====== Passage shown
Find Laws Find Lawyers Free Legal Forms USA State Laws
Laws-info.com » Cases » South Carolina » Court of Appeals » 1998 » In re Cherokee Jeep
In re Cherokee Jeep
State: South Carolina
Court: Court of Appeals
Docket No: 131 N.C. App 108
Case Date: 10/06/1998
Preview:NO. COA97-964
NORTH CAROLINA COURT OF APPEALS
Filed:                                                                6 October  1998
In Re  1990 RED CHEROKEE JEEP,
VIN  1J4FJ38L4LL146261
Appeal by petitioner, the Town of Waynesville, from order
entered  2 May  1997 by Judge J. Marlene Hyatt in Haywood County
Superior Court.    Heard in the Court of Appeals  18 May  1998.
Brown, Queen & Patten, PA, by Frank G. Queen, and Brown,
Ward & Haynes, PA, by Michael Bonfoey, for petitioner-
appellant the Town of Waynesville.
No counsel contra.
LEWIS, Judge.
This case involves an effort by the Town of Waynesville
("the Town") to have a Jeep seized and forfeited to the Town for
use by the Waynesville Police Department.    The superior court
judge denied the "Motion for Seizure Order and Forfeiture" filed
by the Town on the ground that petitioner lacked standing to
bring the motion.    We affirm the ruling in part, reverse it in
part, and remand the case to the superior court.
The Jeep at issue was allegedly used by Aimee Nicole Morgan
to transport a stolen safe from a restaurant to another location
in order to force it open and steal its contents.    On  24 January
1996, Morgan pled guilty to aiding and abetting a felonious
larceny.
On  2 February  1996, the Town of Waynesville filed a "Motion




for Seizure Order and Forfeiture" pursuant to N.C. Gen. Stat.  §
14-86.1  (1993).    The motion was filed under the docket number of
the criminal case in which judgment was rendered against Ms.
Morgan.    It states that Ms. Morgan owned the Jeep on the date of
the offense  (12 June  1995), that she currently owns the Jeep, and
that she "keeps and maintains the property at or near  101 Eagle
Gap Road, Waynesville."    The motion goes on to say that because
the Jeep was used to convey stolen property worth more than
$2,000, it is subject to seizure and forfeiture under G.S.  14-
86.1.
============
====== Records
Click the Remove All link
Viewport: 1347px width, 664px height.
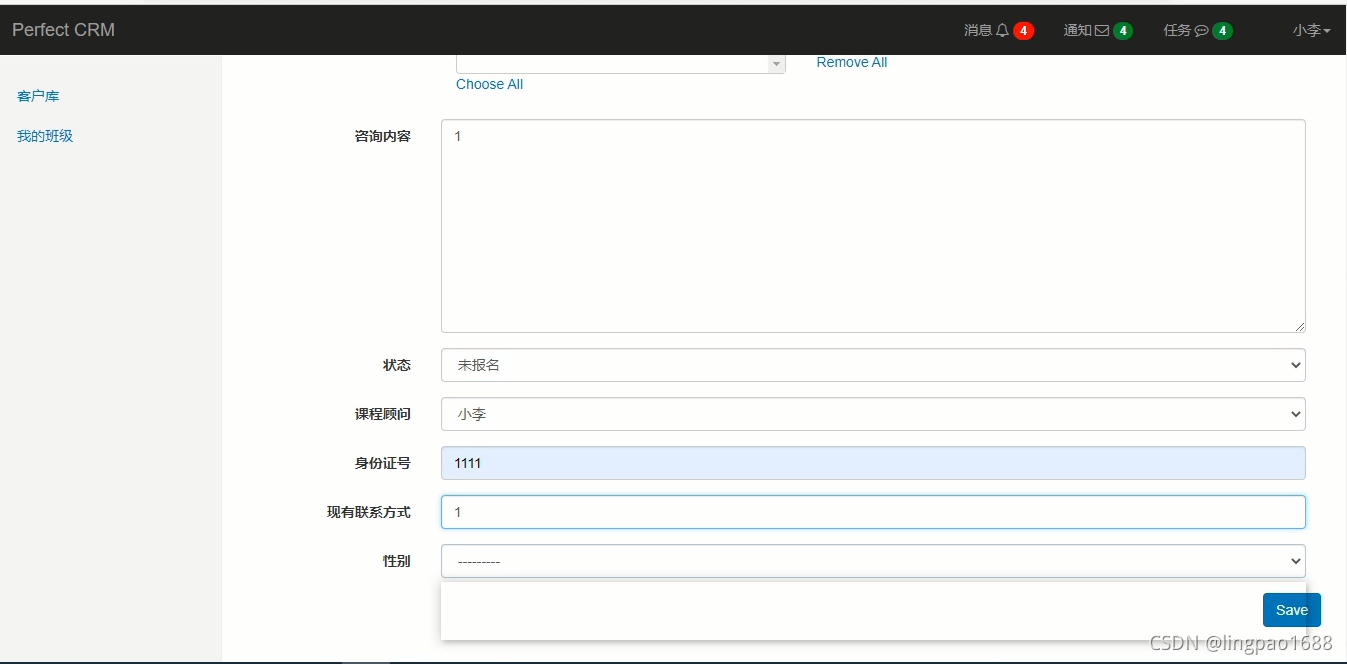(851, 61)
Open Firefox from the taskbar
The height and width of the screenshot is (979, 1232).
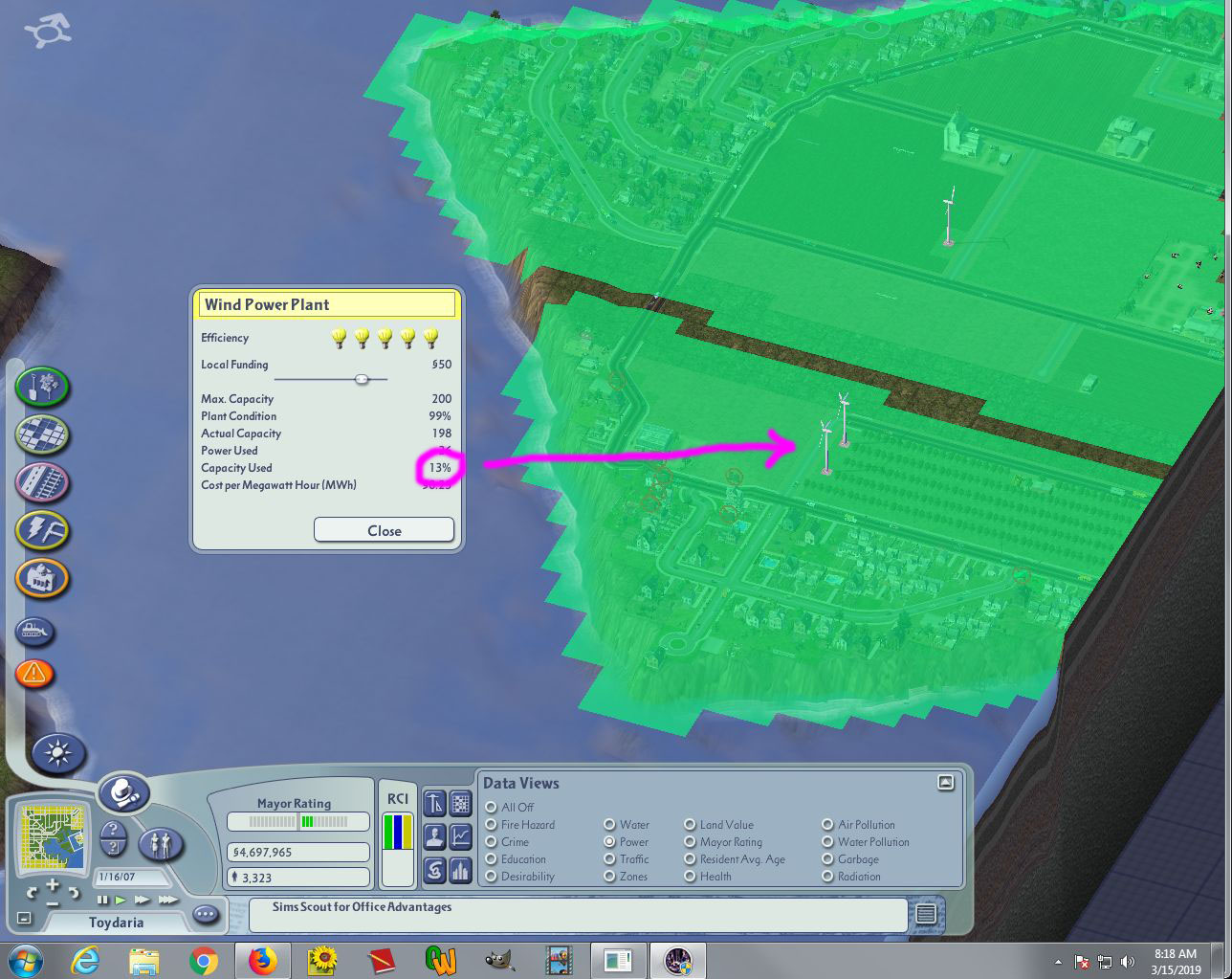click(262, 960)
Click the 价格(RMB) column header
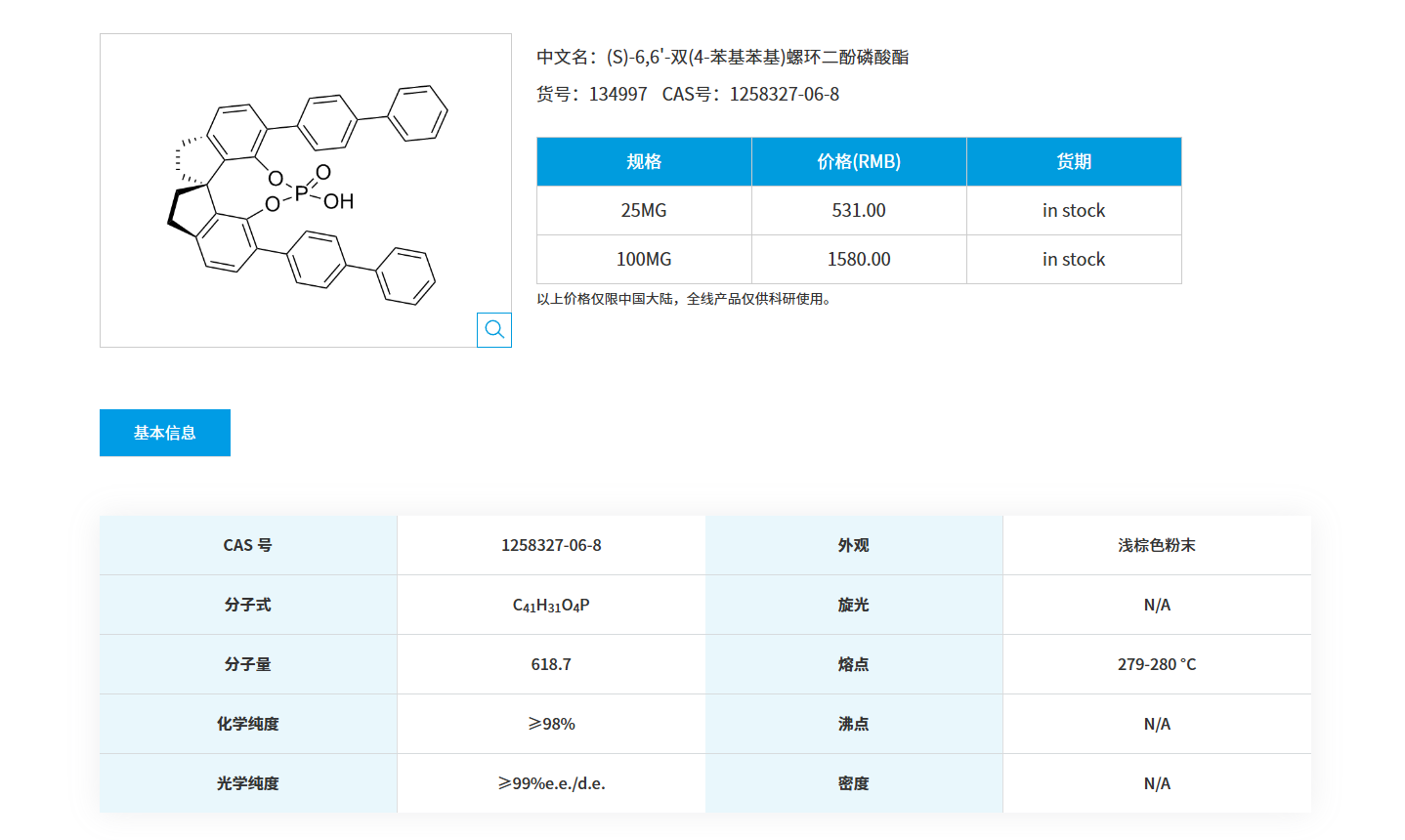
============
Task set →
1 > List every date in the Cherokee Jeep opinion that is written as day, month and year, such as "6 October 1998".
2 > Answer these from the Cherokee Jeep opinion:
(a) Which county's superior court entered the order being appealed?
(b) What did Aimee Nicole Morgan plead guilty to?
(c) According to the motion, the stolen property was worth more than what amount?
3 > Pick up the Cherokee Jeep opinion after its last sentence and keep writing it.
The data above was taken from a different source than the Cherokee Jeep opinion.

Set of answers →
1 >
6 October 1998
2 May 1997
18 May 1998
24 January 1996
2 February 1996
12 June 1995

2 >
(a) Haywood County
(b) Aiding and abetting a felonious larceny
(c) $2,000

3 >
The superior court denied petitioner's motion in full.    The
court held that petitioner had no standing to request an order of
forfeiture under G.S.  14-86.1.    The trial judge's view was that
only the district attorney could petition for an order of
forfeiture.    The trial judge made no written conclusions about
the request for an order authorizing seizure.
This appeal presents us with two distinct questions:                  (1)
Who may petition for an order for seizure under G.S.  14-86.1?;
and  (2) Who may petition for an order of forfeiture under G.S.
14-86.1?    We address the forfeiture question first.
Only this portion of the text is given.